REQUIRED ACTION = If a line in the records below contains the word "agent", copy it out.

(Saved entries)
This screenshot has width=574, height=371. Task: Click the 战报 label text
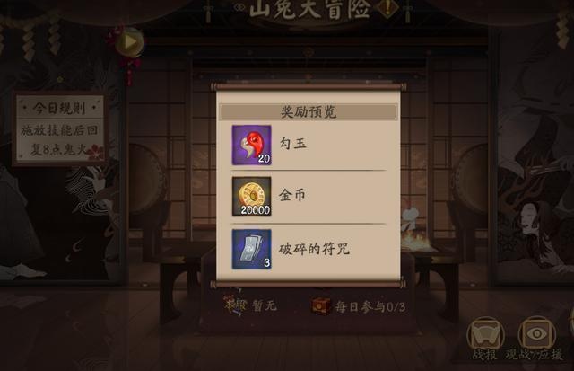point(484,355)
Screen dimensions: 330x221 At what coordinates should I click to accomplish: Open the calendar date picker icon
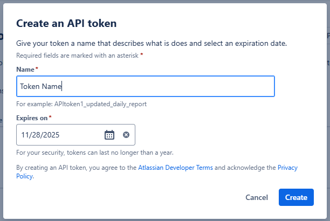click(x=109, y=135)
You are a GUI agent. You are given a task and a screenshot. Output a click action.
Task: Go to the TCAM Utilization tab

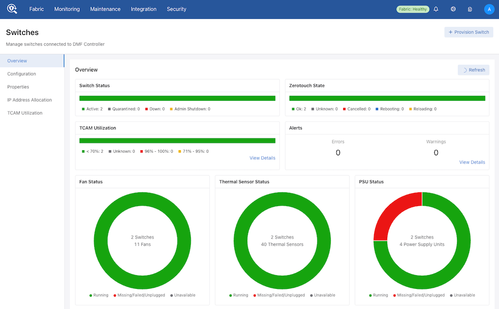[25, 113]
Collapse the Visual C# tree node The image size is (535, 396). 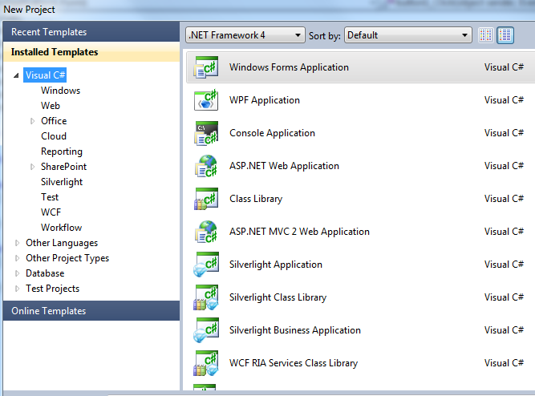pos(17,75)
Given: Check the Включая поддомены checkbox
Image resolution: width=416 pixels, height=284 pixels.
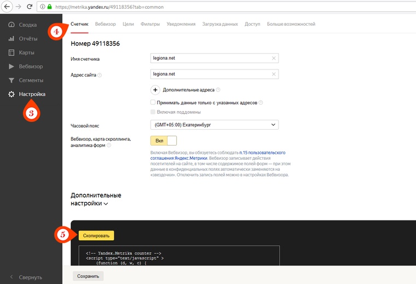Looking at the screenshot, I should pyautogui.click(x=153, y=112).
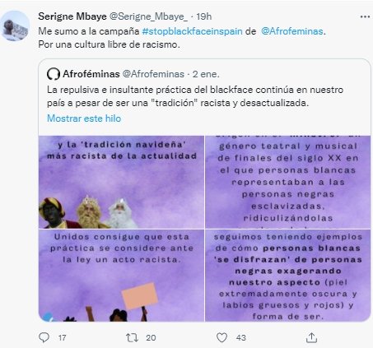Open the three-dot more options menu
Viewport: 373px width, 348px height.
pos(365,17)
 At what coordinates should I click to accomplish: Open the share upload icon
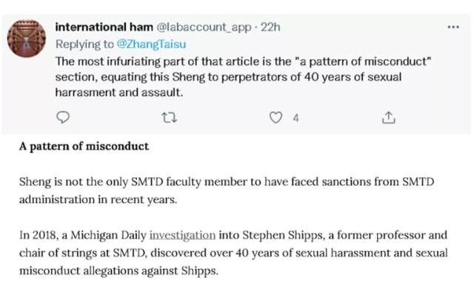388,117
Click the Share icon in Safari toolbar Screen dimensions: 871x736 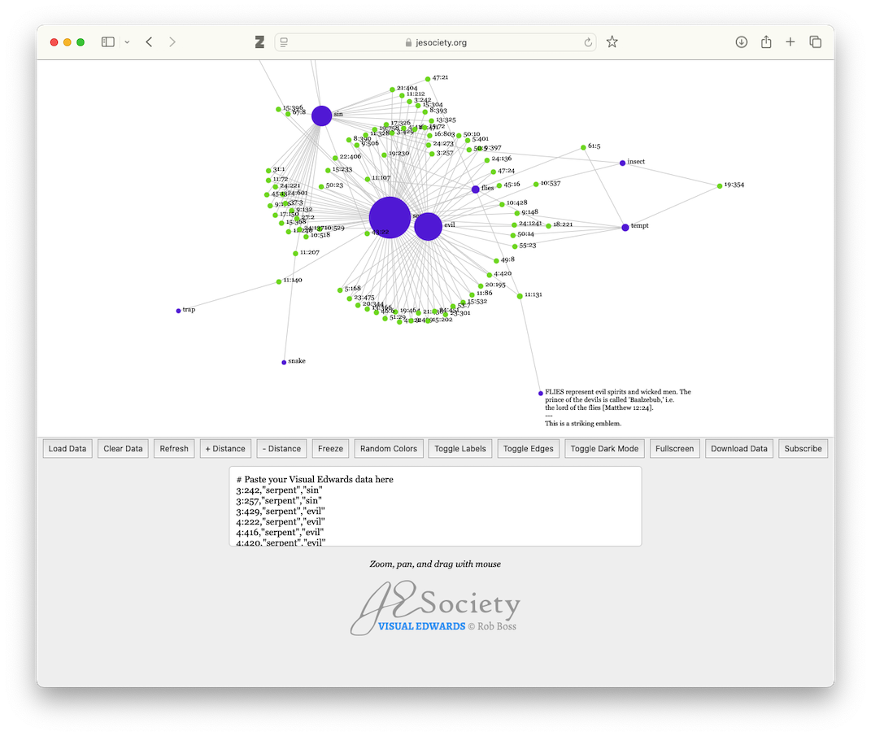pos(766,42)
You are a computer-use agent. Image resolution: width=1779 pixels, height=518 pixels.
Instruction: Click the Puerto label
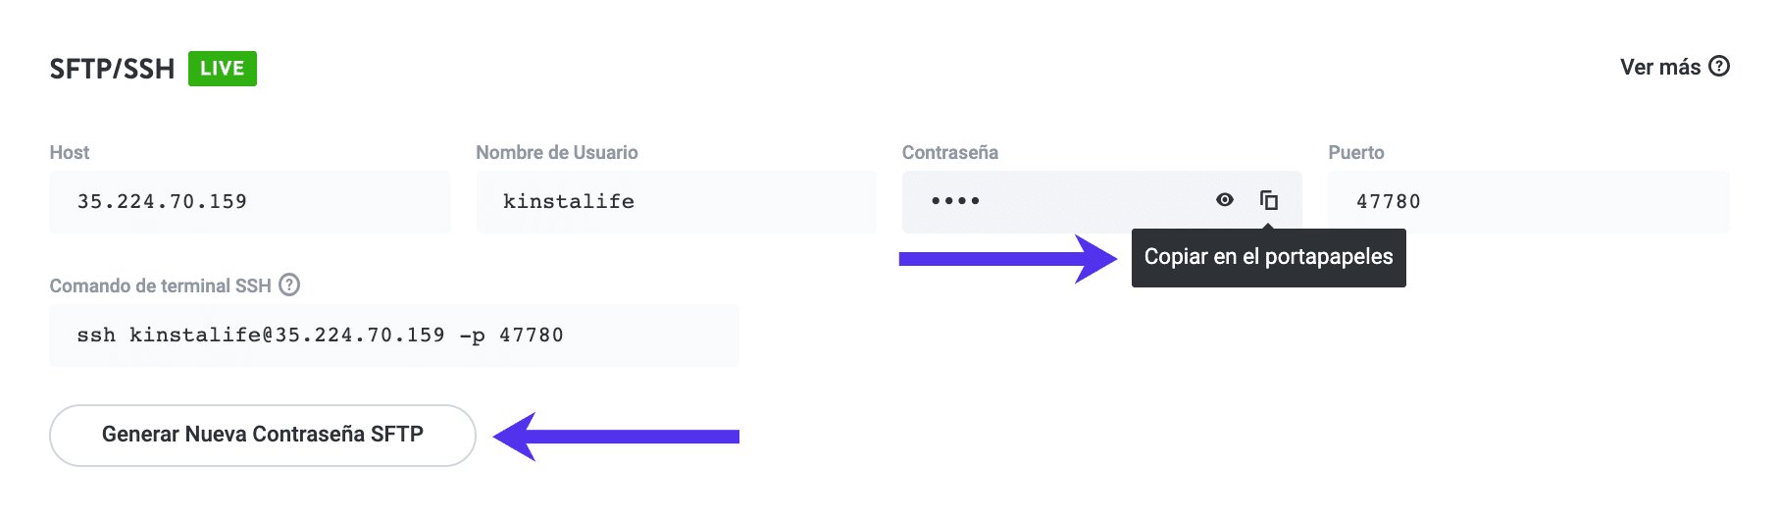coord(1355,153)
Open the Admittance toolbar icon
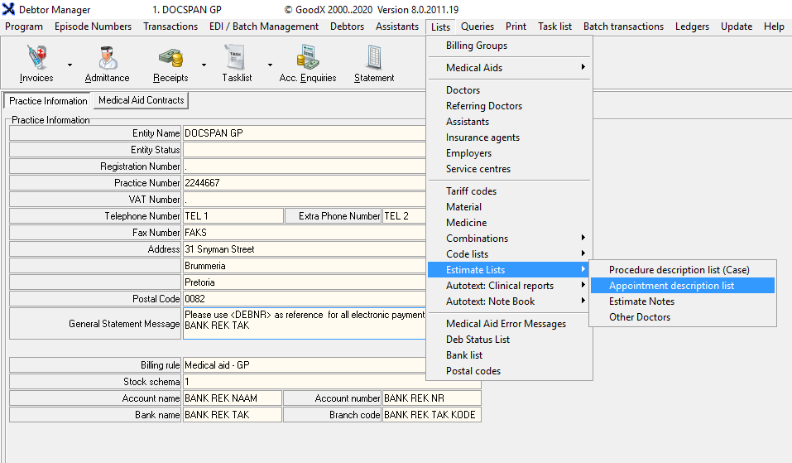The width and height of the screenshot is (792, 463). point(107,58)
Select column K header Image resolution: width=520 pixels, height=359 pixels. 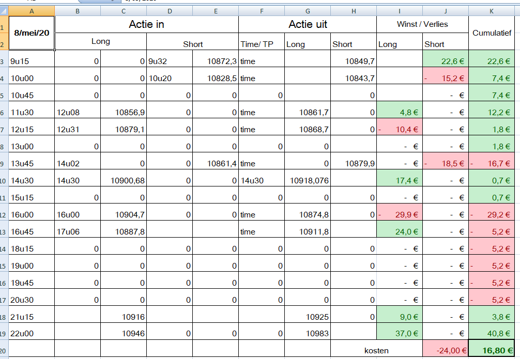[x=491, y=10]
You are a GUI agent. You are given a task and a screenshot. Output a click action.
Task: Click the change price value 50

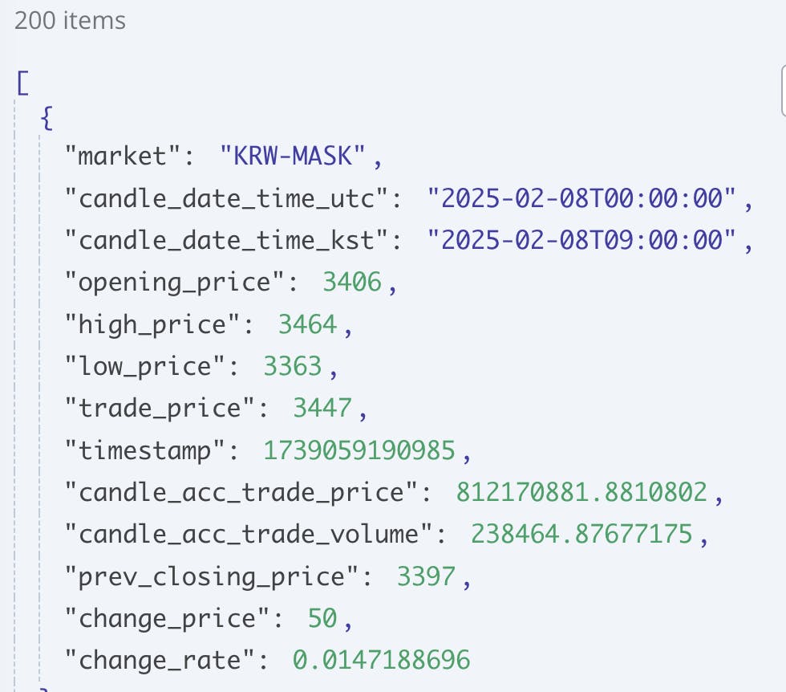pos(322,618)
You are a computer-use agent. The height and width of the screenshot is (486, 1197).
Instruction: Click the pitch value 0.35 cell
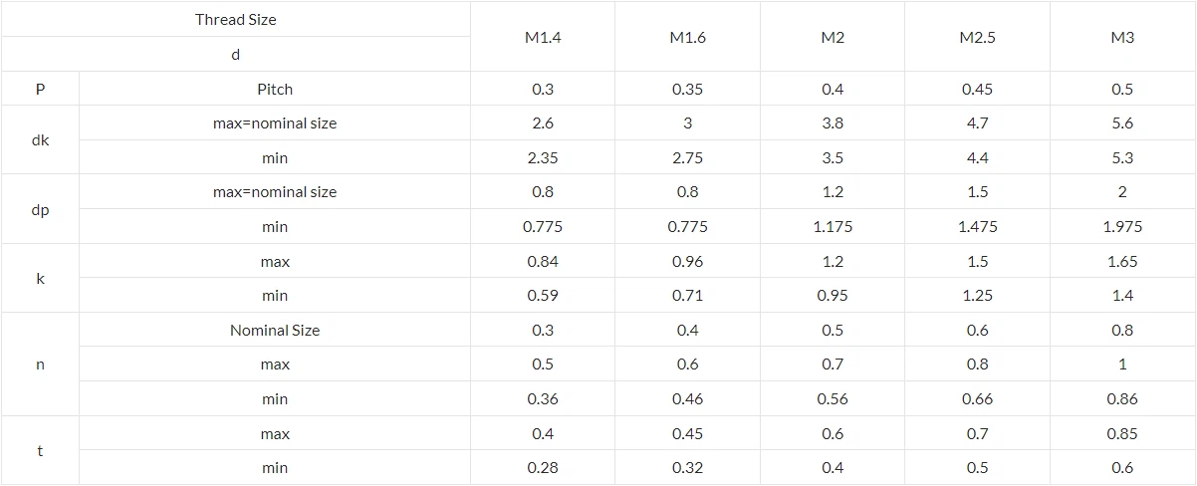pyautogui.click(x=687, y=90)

REPLY TO THE TASK =
You are a GUI agent. You are given a task and a screenshot. Output a click action.
You are a computer-use agent. Image resolution: width=1779 pixels, height=518 pixels.
You are a GUI agent. You are given a task and a screenshot. Output a click action.
You are a computer-use agent. The height and width of the screenshot is (486, 1197).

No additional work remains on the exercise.